### [Source text]
A man stabbed and killed his two dogs while drunk.  His girlfriend called the police after being informed of the situation by her brother.  The trial court convicted the man of violating an anti-cruelty statute (Sec. 597 of the Penal Code).  The Court of Appeals affirmed defendant's conviction, finding that Sec. 597 is a general intent crime and did not require a showing of specific intent to kill or harm the dog.

People v. Baniqued


Defendant appealed from a judgment of the Superior Court of Sacramento County, California, ordering their conviction for cockfighting in violations of animal cruelty statutes.  The court held that roosters and other birds fall within the statutory definition of "every dumb creature" and thus qualify as an "animal" for purposes of the animal cruelty statutes.

People v. Berry


In a prosecution arising out of the killing of a two-year-old child by a pit bulldog owned by a neighbor of the victim, the owner was convicted of involuntary manslaughter (Pen. Code, §

 

192, subd. (b)), keeping a mischievous animal (Pen. Code, §

 

399), and keeping a fighting dog (Pen. Code, §

 

597.5, subd. (a)(1)). The Court of Appeal affirmed, holding that an instruction that a minor under the age of five years is not required to take precautions, was proper. The court further held that the trial court erred in defining "mischievous" in the jury instruction, however, the erroneous definition was not prejudicial error under any standard of review. The court also held that the scope of defendant's duty owed toward the victim was not defined by Civ. Code, §

 

3342, the dog-bite statute; nothing in the statute suggests it creates a defense in a criminal action based on the victim's status as a trespasser and on the defendant's negligence.

People v. Brunette


Defendant was convicted of animal cruelty, and was ordered to pay restitution to the Animal Services Authority (“Authority”) that cared for the dogs. The appellate court held that the imposition of an interest charge on the restitution award was not authorized by the statutes. It also held that the Authority was an indirect victim, and was not entitled to direct victim restitution. The Court held that the trial court had discretion to decline to apply comparative fault principles to apportion defendant's liability for restitution and also acted within its discretion in declining to apply an offset for adoption fees the Authority might have collected against the restitution award.

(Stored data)
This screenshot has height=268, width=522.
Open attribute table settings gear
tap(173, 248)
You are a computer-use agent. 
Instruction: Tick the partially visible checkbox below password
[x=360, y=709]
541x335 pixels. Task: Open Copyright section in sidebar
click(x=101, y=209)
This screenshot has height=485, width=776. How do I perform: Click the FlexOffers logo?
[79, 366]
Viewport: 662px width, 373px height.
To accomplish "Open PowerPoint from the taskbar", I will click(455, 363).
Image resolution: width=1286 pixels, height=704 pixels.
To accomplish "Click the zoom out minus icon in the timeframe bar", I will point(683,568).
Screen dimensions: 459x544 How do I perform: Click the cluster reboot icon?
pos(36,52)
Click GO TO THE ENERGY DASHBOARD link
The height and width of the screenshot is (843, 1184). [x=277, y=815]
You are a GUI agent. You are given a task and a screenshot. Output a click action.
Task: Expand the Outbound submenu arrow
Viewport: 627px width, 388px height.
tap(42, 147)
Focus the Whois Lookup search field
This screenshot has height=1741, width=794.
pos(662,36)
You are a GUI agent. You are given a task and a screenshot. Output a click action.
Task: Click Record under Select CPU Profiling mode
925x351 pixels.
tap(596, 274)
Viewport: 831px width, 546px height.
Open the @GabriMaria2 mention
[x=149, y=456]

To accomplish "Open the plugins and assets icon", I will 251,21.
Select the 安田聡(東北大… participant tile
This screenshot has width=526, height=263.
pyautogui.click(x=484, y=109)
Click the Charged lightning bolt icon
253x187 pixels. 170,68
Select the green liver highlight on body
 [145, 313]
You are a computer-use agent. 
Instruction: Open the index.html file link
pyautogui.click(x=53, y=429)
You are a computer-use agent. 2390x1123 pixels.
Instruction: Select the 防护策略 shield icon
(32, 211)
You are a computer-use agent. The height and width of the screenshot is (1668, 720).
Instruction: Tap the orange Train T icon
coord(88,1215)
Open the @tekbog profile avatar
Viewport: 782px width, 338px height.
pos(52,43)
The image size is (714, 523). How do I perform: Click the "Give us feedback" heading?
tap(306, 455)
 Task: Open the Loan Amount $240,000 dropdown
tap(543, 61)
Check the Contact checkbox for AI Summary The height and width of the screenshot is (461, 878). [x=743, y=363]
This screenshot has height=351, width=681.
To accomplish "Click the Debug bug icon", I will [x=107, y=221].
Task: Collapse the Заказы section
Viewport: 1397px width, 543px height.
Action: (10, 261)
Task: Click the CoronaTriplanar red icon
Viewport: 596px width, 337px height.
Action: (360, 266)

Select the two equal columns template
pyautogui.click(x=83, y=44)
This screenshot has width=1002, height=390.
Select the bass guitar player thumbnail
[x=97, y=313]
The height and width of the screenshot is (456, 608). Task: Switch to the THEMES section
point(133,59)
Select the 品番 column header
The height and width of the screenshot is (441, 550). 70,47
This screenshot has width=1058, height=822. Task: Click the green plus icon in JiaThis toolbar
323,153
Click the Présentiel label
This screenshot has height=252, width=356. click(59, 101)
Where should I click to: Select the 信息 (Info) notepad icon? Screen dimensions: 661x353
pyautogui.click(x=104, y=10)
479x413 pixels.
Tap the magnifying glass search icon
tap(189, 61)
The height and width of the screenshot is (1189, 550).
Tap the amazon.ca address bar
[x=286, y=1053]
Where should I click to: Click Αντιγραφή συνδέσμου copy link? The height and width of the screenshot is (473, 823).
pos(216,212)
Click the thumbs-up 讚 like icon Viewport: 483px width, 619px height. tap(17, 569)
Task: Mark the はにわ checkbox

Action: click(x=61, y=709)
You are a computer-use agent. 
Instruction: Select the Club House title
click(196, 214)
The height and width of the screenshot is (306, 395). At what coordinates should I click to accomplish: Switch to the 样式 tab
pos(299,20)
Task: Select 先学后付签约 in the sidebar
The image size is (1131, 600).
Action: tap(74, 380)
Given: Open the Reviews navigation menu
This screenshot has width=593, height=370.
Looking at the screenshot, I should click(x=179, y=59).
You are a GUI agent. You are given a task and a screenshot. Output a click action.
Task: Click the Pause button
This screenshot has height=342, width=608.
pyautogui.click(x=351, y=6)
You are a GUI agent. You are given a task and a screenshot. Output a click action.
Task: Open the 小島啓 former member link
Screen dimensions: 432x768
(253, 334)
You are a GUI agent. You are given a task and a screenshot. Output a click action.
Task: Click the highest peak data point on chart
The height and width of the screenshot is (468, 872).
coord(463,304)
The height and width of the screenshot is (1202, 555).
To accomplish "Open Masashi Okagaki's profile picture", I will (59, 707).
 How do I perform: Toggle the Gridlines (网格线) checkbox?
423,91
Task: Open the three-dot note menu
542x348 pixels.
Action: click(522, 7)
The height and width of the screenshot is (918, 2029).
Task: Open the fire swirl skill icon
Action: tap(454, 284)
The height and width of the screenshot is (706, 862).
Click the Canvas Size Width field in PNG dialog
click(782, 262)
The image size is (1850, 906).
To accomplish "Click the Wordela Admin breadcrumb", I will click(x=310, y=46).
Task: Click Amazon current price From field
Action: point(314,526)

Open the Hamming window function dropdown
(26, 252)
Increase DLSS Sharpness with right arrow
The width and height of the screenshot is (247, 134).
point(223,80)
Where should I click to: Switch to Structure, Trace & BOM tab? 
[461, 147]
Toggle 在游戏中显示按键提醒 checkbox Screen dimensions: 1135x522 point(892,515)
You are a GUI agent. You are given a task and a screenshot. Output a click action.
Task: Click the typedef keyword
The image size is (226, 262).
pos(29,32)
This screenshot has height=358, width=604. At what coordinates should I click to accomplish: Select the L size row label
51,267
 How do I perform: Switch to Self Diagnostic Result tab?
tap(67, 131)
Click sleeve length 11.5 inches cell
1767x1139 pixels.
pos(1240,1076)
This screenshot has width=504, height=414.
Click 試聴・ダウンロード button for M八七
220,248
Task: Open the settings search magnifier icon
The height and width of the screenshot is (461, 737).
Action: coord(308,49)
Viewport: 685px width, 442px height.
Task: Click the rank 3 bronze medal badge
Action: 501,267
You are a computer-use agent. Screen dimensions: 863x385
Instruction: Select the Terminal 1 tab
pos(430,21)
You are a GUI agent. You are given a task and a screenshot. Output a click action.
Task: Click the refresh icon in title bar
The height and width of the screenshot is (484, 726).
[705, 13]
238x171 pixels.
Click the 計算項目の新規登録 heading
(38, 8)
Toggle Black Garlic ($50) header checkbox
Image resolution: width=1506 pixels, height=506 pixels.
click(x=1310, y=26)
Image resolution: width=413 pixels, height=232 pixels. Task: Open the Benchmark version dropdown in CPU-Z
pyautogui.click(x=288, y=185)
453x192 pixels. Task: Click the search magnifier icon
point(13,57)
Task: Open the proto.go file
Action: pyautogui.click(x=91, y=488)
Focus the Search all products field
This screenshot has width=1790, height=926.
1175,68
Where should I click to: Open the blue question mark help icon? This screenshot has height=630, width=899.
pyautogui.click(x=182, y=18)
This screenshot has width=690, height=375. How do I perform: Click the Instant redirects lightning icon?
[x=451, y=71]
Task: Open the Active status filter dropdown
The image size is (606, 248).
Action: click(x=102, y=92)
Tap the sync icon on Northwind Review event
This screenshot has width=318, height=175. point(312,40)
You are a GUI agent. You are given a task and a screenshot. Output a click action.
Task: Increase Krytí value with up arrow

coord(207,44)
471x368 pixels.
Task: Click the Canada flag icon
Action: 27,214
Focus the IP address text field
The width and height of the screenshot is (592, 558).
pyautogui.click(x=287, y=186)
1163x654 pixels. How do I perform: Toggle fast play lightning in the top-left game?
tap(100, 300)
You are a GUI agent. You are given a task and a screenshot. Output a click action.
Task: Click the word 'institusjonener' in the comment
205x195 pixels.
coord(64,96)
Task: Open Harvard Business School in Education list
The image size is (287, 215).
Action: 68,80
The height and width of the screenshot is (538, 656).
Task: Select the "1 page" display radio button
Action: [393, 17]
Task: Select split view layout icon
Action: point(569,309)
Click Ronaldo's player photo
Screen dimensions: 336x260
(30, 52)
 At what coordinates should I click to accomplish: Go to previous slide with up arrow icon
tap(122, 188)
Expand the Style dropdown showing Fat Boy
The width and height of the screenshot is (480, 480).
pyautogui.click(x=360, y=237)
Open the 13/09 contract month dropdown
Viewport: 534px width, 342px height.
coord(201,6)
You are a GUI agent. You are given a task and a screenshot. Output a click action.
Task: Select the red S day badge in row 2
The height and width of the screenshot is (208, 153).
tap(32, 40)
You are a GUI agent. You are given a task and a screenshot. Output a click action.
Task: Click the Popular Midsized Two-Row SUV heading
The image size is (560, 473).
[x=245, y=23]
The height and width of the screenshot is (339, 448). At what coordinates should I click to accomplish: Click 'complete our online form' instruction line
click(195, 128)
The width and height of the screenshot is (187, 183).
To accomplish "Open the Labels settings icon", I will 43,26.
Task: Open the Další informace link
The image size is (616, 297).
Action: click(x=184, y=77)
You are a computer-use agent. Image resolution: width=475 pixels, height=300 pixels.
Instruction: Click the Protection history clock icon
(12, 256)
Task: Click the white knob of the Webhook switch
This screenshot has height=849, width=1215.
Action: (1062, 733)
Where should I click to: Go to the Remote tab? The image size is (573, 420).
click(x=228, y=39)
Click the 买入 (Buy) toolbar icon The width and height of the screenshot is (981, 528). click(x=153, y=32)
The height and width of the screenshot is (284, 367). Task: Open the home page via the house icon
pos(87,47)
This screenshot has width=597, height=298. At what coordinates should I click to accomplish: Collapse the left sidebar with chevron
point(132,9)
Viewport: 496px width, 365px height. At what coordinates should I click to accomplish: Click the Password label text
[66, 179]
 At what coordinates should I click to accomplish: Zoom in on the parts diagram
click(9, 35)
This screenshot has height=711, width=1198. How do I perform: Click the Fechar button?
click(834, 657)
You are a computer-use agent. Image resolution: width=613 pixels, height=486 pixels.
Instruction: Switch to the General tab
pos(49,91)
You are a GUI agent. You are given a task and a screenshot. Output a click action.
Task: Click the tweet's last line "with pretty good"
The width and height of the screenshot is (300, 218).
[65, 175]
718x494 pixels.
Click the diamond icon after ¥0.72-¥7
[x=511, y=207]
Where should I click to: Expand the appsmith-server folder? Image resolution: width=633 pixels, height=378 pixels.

### [Tasks and exercises]
**A)** In the case summaries, what did the court in People v. Baniqued hold about roosters and other birds?
**B)** Recast the paragraph of the case summaries beginning "Defendant was convicted of animal cruelty" as a short bulleted list that keeps its main facts.
**C)** Please reproduce the case summaries word for word between "192, subd. (b)), keeping" and "the defendant's negligence.", inclusive.
These entries come from a separate source.

### [Per-task answers]
**A)** They fall within the statutory definition of "every dumb creature" and so qualify as an "animal" for purposes of the animal cruelty statutes.

**B)**
- The defendant was convicted of animal cruelty and ordered to pay restitution to the Animal Services Authority, which cared for the dogs.
- The statutes did not authorize an interest charge on the restitution award.
- The Authority was an indirect victim and not entitled to direct victim restitution.
- The trial court had discretion to decline to apply comparative fault principles in apportioning the defendant's restitution liability.
- It also acted within its discretion in declining to offset the award by adoption fees the Authority might have collected.

**C)**
192, subd. (b)), keeping a mischievous animal (Pen. Code, §

 

399), and keeping a fighting dog (Pen. Code, §

 

597.5, subd. (a)(1)). The Court of Appeal affirmed, holding that an instruction that a minor under the age of five years is not required to take precautions, was proper. The court further held that the trial court erred in defining "mischievous" in the jury instruction, however, the erroneous definition was not prejudicial error under any standard of review. The court also held that the scope of defendant's duty owed toward the victim was not defined by Civ. Code, §

 

3342, the dog-bite statute; nothing in the statute suggests it creates a defense in a criminal action based on the victim's status as a trespasser and on the defendant's negligence.